Teach multiply to try to interpret its inputs as both signed and
unsigned, and then to take the most specific (smallest population)
as its result.
[AsmPrinter][TLOF] 32-bit MachO support for replacing GOT equivalents
Add MachO 32-bit (i.e. arm and x86) support for replacing global GOT equivalent
symbol accesses. Unlike 64-bit targets, there's no GOTPCREL relocation, and
access through a non_lazy_symbol_pointers section is used instead.
[AsmPrinter][TLOF] ARM64 MachO support for replacing GOT equivalents
Follow up r230264 and add ARM64 support for replacing global GOT
equivalent symbol accesses by references to the GOT entry for the final
symbol instead, example:
Toma Tabacu [Fri, 6 Mar 2015 12:15:12 +0000 (12:15 +0000)]
[mips] [IAS] Add missing constraints and improve testing for the .module directive.
Summary:
None of the .set directives can be used before the .module directives. The .set mips0/pop/push were not triggering this constraint.
Also added testing for all the other implemented directives which are supposed to trigger this constraint.
Daniel Jasper [Fri, 6 Mar 2015 10:39:14 +0000 (10:39 +0000)]
Change the way in which error case is being handled.
Specifically this:
* Prevents an "unused" warning in non-assert builds.
* In that error case return with out removing a child loop instead of
looping forever.
Karthik Bhat [Fri, 6 Mar 2015 10:11:25 +0000 (10:11 +0000)]
Add a new pass "Loop Interchange"
This pass interchanges loops to provide a more cache-friendly memory access.
For e.g. given a loop like -
for(int i=0;i<N;i++)
for(int j=0;j<N;j++)
A[j][i] = A[j][i]+B[j][i];
is interchanged to -
for(int j=0;j<N;j++)
for(int i=0;i<N;i++)
A[j][i] = A[j][i]+B[j][i];
This pass is currently disabled by default.

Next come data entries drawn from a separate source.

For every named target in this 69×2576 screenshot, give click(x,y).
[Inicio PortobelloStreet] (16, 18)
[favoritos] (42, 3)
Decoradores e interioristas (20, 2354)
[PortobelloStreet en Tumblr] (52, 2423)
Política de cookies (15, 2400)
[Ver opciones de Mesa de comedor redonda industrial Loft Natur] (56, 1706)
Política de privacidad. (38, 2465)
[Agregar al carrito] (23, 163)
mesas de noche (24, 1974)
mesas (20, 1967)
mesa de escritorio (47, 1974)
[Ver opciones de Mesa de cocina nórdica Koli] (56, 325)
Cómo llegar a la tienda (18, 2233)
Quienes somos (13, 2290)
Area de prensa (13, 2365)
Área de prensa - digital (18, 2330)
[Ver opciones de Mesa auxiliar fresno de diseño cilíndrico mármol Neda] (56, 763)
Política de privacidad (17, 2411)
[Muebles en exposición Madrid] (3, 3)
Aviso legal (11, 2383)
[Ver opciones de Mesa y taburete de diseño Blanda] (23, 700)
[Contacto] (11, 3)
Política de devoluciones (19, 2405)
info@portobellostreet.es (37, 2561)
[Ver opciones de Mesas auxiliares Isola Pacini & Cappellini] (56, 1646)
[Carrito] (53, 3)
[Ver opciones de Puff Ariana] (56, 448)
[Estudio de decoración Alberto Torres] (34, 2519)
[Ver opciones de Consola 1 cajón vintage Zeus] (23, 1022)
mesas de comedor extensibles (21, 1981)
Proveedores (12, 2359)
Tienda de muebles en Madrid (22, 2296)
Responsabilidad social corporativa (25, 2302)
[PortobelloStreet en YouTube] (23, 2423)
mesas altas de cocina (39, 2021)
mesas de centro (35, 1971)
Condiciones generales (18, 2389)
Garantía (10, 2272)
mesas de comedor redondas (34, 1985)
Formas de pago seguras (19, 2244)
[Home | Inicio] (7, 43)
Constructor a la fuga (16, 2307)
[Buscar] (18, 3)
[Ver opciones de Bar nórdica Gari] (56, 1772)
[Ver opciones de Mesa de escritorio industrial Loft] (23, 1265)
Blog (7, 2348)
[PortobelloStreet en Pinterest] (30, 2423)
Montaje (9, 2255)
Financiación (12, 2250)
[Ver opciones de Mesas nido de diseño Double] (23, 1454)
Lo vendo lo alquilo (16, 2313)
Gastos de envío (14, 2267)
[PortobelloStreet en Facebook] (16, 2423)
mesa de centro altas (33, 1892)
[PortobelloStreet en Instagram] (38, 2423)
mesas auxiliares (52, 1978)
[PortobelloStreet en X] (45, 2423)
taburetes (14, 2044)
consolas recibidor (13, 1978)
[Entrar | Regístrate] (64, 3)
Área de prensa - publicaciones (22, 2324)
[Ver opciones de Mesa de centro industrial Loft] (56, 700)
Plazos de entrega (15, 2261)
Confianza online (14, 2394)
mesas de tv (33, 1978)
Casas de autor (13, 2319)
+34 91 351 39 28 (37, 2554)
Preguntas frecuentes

To give a brief introduction it consists of 3 stages-
LoopInterchangeLegality : Checks the legality of loop interchange based on Dependency matrix.
LoopInterchangeProfitability: A very basic heuristic has been added to check for profitibility. This will evolve over time.

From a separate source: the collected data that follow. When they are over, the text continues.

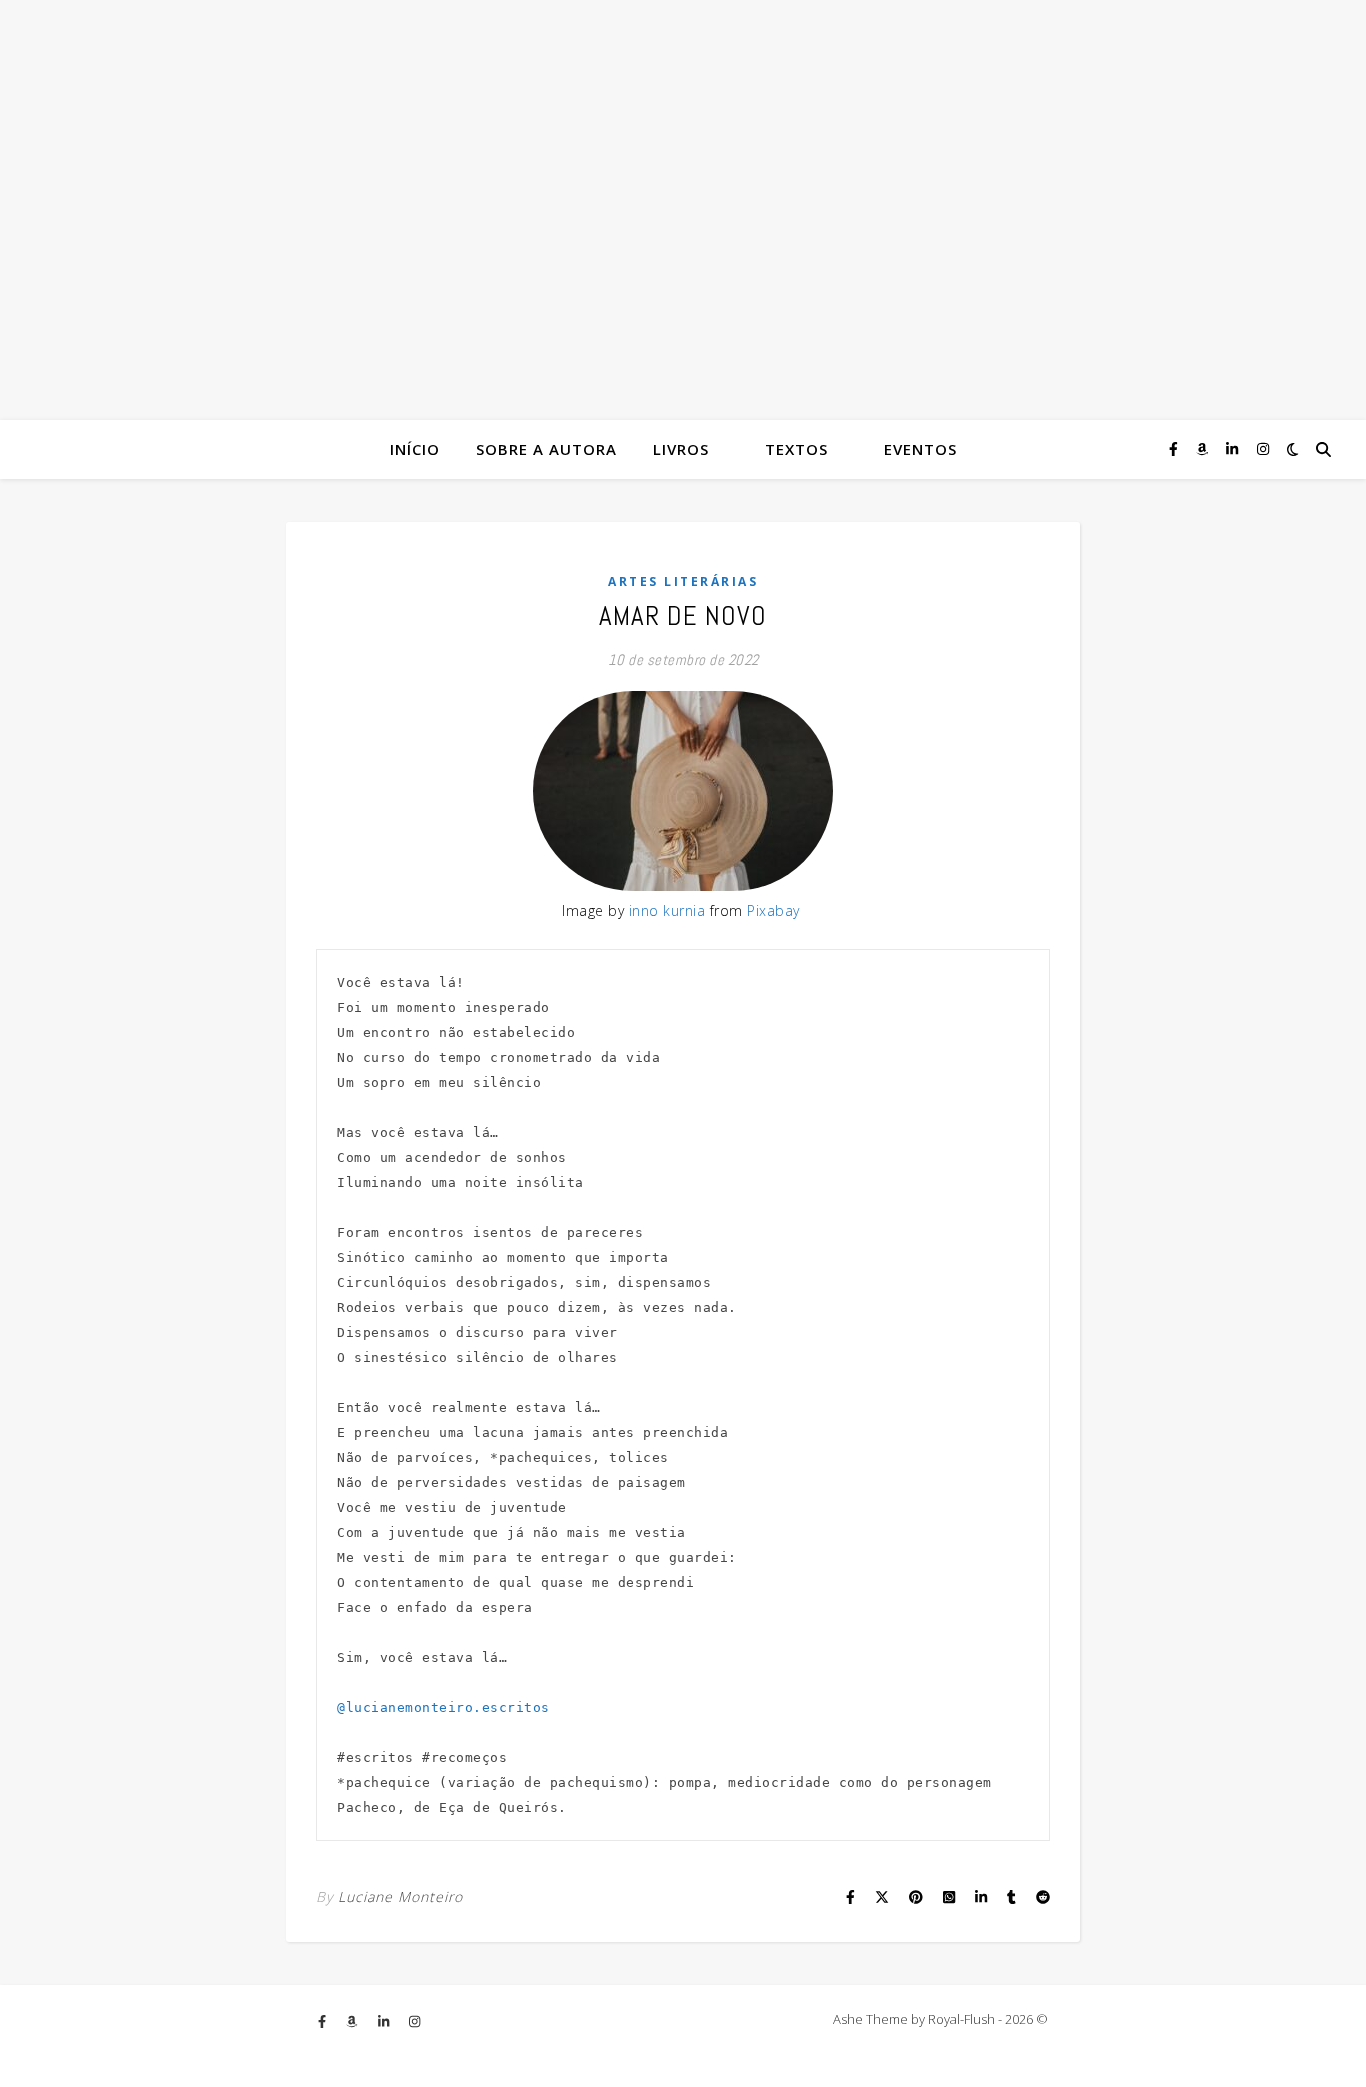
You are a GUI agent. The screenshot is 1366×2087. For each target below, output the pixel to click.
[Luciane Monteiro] (683, 210)
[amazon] (1204, 448)
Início (415, 449)
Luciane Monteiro (400, 1896)
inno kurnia (667, 910)
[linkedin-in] (1234, 448)
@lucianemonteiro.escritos (443, 1707)
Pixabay (773, 910)
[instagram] (1263, 448)
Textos (796, 449)
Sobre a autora (546, 449)
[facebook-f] (1175, 448)
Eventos (920, 449)
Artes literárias (683, 581)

LoopInterchangeTransform : Which does the actual transform.
LNT Performance tests shows improvement in Polybench/linear-algebra/kernels/mvt and Polybench/linear-algebra/kernels/gemver becnmarks.
TODO:
1) Add support for reductions and lcssa phi.

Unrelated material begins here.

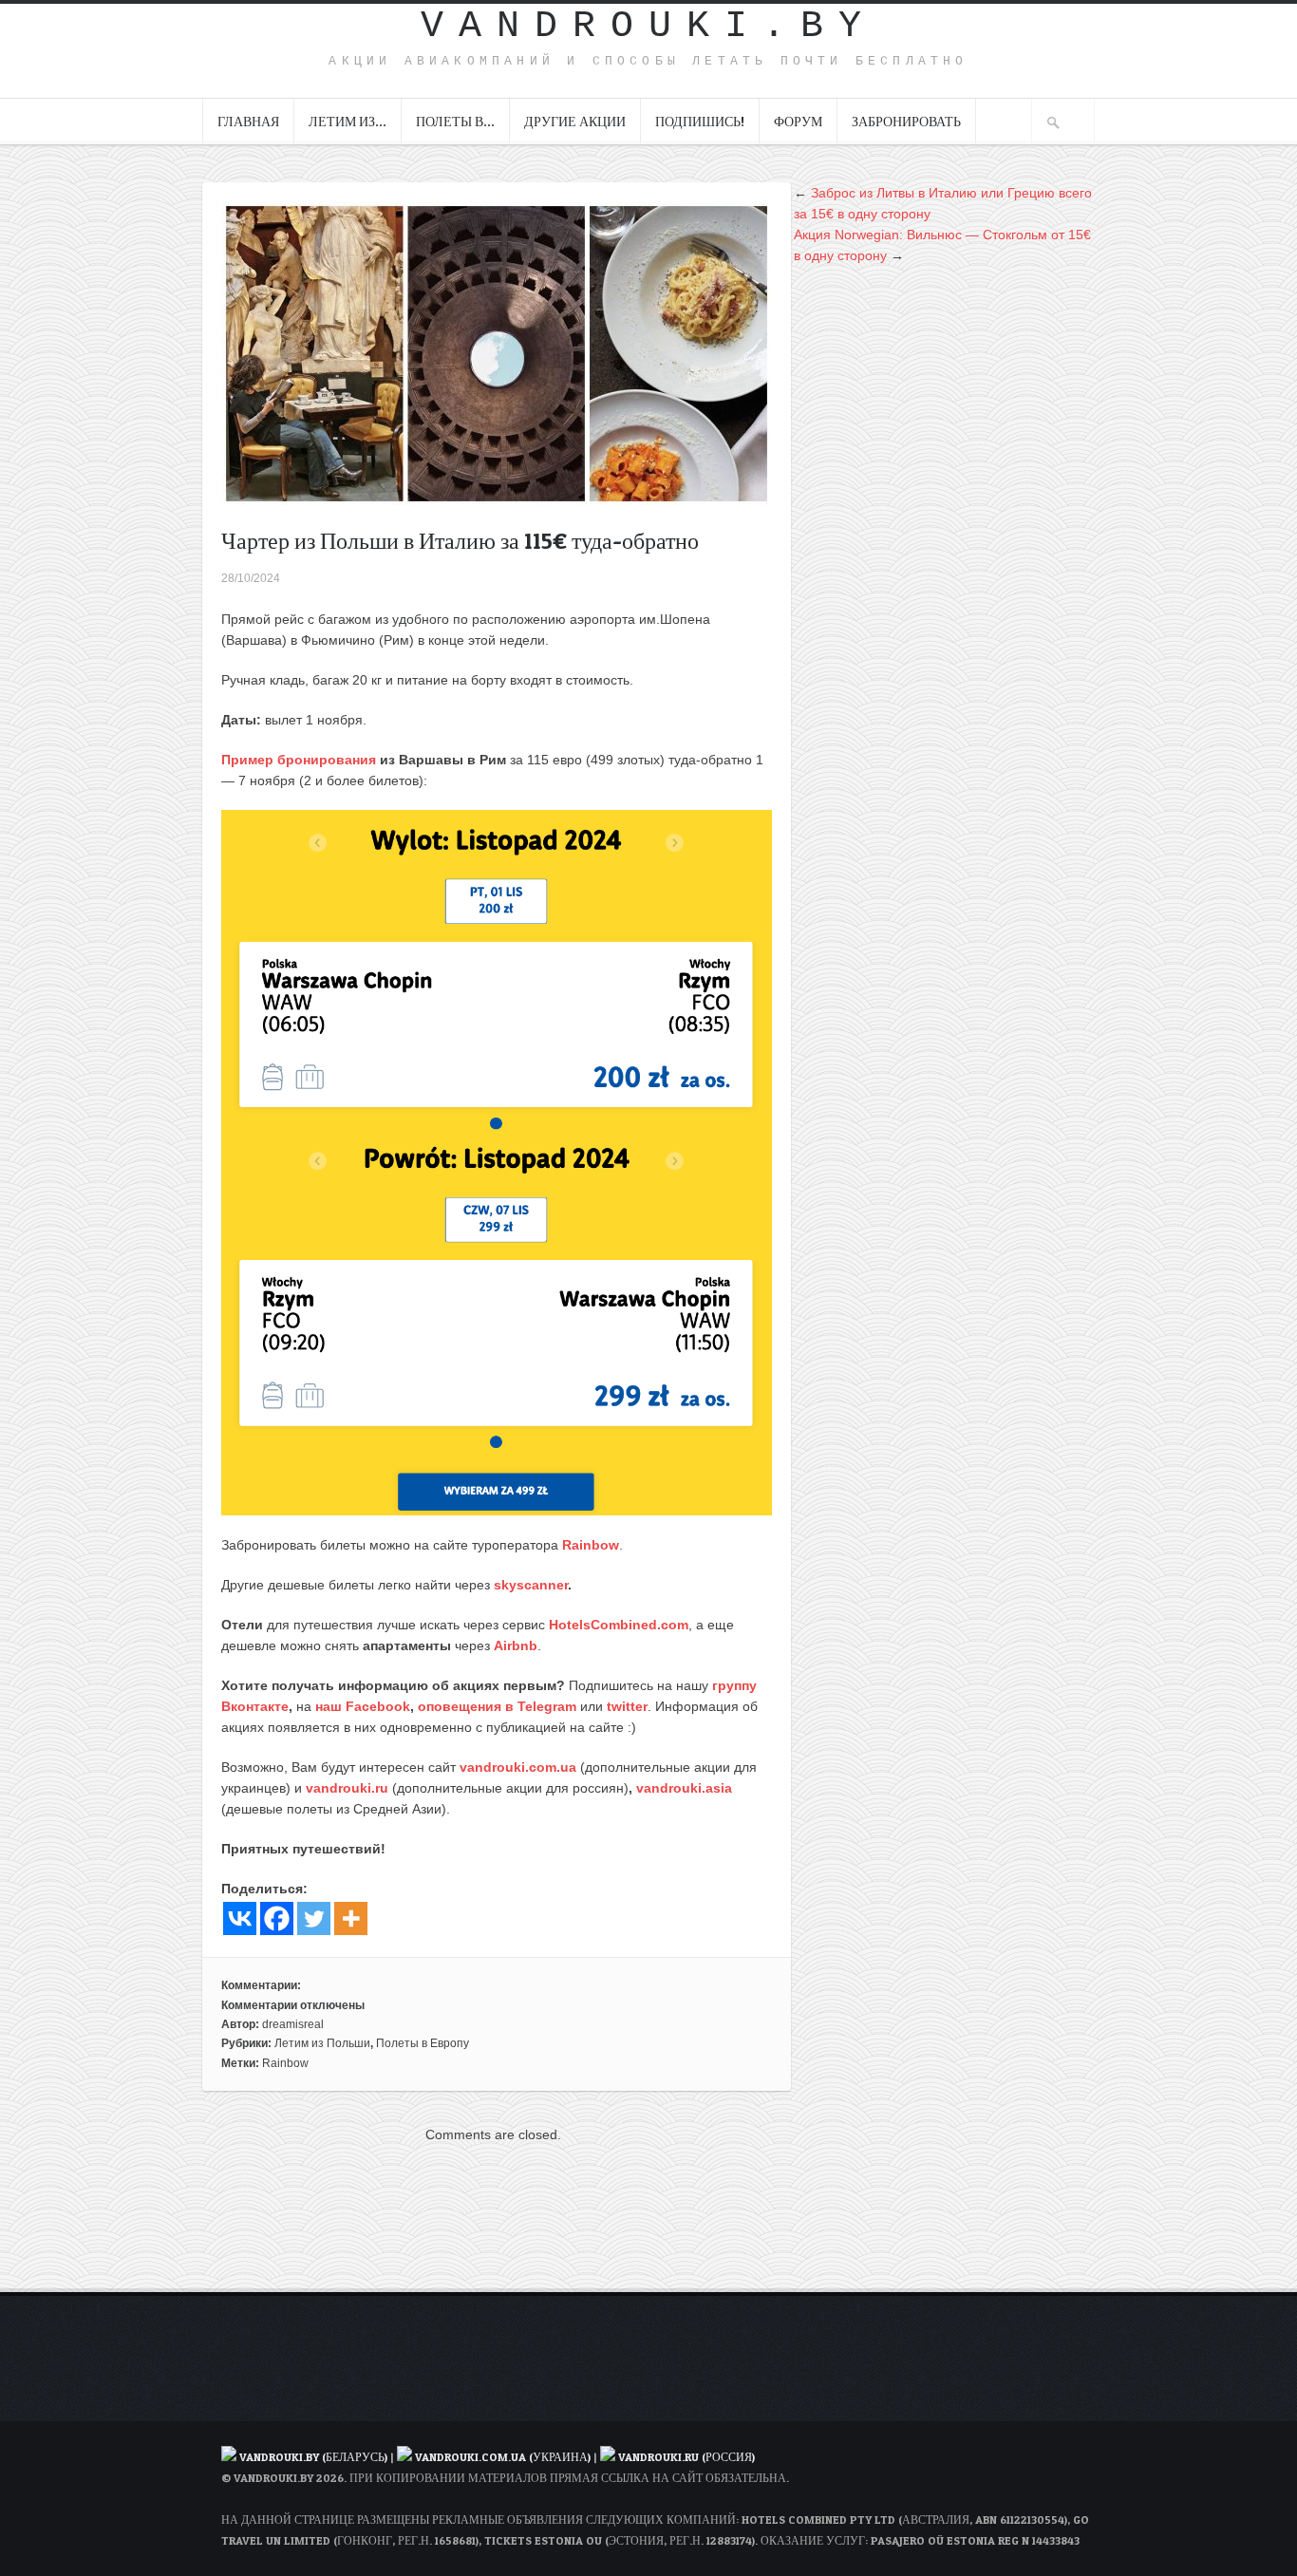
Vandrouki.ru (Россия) (686, 2457)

2) Improve profitability model.
3) Improve loop selection algorithm to select best loop for interchange. Currently the innermost loop is selected for interchange.
4) Improve compile time regression found in llvm lnt due to this pass.
5) Fix issues in Dependency Analysis module.
A special thanks to Hal for reviewing this code.
Review: http://reviews.llvm.org/D7499
David Majnemer [Fri, 6 Mar 2015 08:11:32 +0000 (08:11 +0000)]
X86: Form IMGREL relocations for LLVM Functions
We supported forming IMGREL relocations from ConstantExprs involving
__ImageBase if the minuend was a GlobalVariable. Extend this
functionality to all GlobalObjects.
Rui Ueyama [Fri, 6 Mar 2015 06:07:32 +0000 (06:07 +0000)]
Support: Improve performance of FileOutputBuffer on Windows
We extend an underlying file before mmap'ing it, but it's not needed
on Windows. Extending file is slow on Windows, so we should avoid doing that.
The difference gets larger as the size of an output file gets larger.
It shove off 2 seconds out of 25 seconds when linking chrome.dll with LLD,
for example.
[objc-arc] Move the checking of whether or not we can match onto PtrStates and out of the main dataflow.
These refactored computations check whether or not we are at a stage
of the sequence where we can perform a match. This patch moves the
computation out of the main dataflow and into
{BottomUp,TopDown}PtrState.
[objc-arc] Refactor (Re-)initialization of PtrState from dataflow -> {TopDown,BottomUp}PtrState Class.
This initialization occurs when we see a new retain or release. Before
we performed the actual initialization inline in the dataflow. That is
just messy.
[objc-arc] Create two subclasses of PtrState in preparation for moving per ptr state change behavior onto a PtrState class.
This will enable the main ObjCARCOpts dataflow to work with higher
level concepts such as "can this ptr state be modified by this ref
count" and not need to understand the nitty gritty details of how that
is determined. This makes the dataflow cleaner.